Da auf mich sowieso keine*r hört, wage ich es meine abweichende Meinung zu Protokoll zu geben: die massenhafte Mehrheit der Opfer von ebenso massenhaften Ungerechtigkeiten in kapitalistischen Ländern und Systemen haben nur dann eine Erfolgschance, wenn sie miteinander die Kraft der Solidarität erkennen. Demokratische Parteien, die ihnen dabei behilflich sind, sind ja leider kaum noch zu finden – jede versucht sich ein Kuchenstückchen oder Bröckchen im Wähler*innenkuchen durch zerschneiden und spalten zu ergattern. Spaltprozesse und Zellteilungen hat der Kapitalismus schon immer geliebt – besser lässt sich Herrschaft nicht sichern.
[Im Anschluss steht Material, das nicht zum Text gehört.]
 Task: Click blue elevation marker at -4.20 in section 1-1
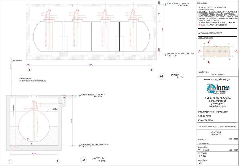[x=165, y=55]
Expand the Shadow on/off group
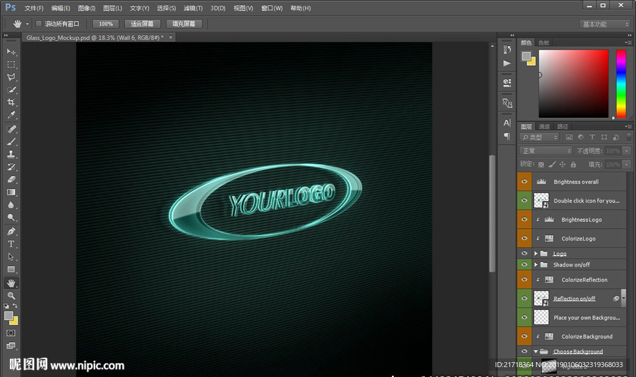This screenshot has height=377, width=636. 536,265

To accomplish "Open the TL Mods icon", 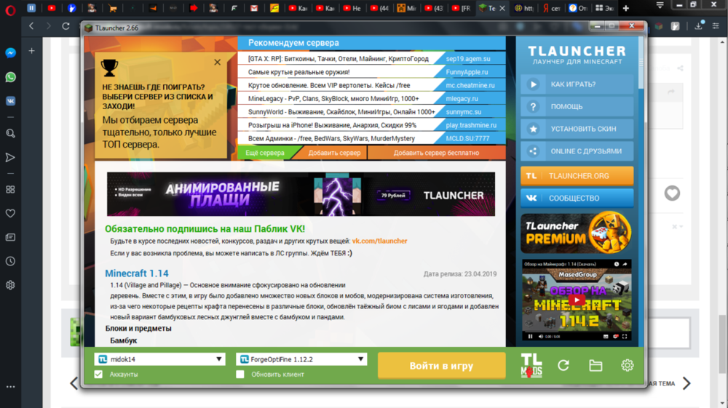I will 531,365.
Das wiederum treibt viele Wähler*innen zur Flucht … nicht in fremde Länder, sondern in ihr Inneres. Und all die vielen Sekten sehen sich mal wieder bestätigt, die sich nur auf eins einigen können: “Siehste!” Wenn jede*r nur an sich denkt, dann ist ja an alle gedacht.
Vor dem Wahldienstag in den USA, schreibt der Herausgeber des Beueler Extradienstes, habe er hierzulande niemanden gefunden, „der einen eindeutigen Wahlsieg von Donald Trump vorauszusagen wagte“. Doch, lieber Martin; solche Leute gab es auch hierzulande.
Beispielsweise den Verfasser dieser hintergründigen Betrachtung, erschienen im Juli 2024 im Online-Magazin „Overtone“: https://overton-magazin.de/top-story/ein-attentat-wie-gerufen/
Wolf Wetzel, der Autor des Beitrags, meinte wenige Tage nach dem Attentat auf Trump im Juli 2024, mit Gewissheit vorhersagen zu können, dass Trump sich bei den Wahlen im November durchsetzen würde. Er hat recht behalten. Es lohnt sich, Wetzels – mitunter spekulative – Erwägungen wenigstens zur Kenntnis zu nehmen. Um Analysen des Wählerverhaltens oder gar Überlegungen für eine antikapitalistische Bündnispolitik ging es in dem Beitrag nicht. Aber mit welchem Gegner es solche Bündnisse aufzunehmen hätten, das wird ziemlich deutlich.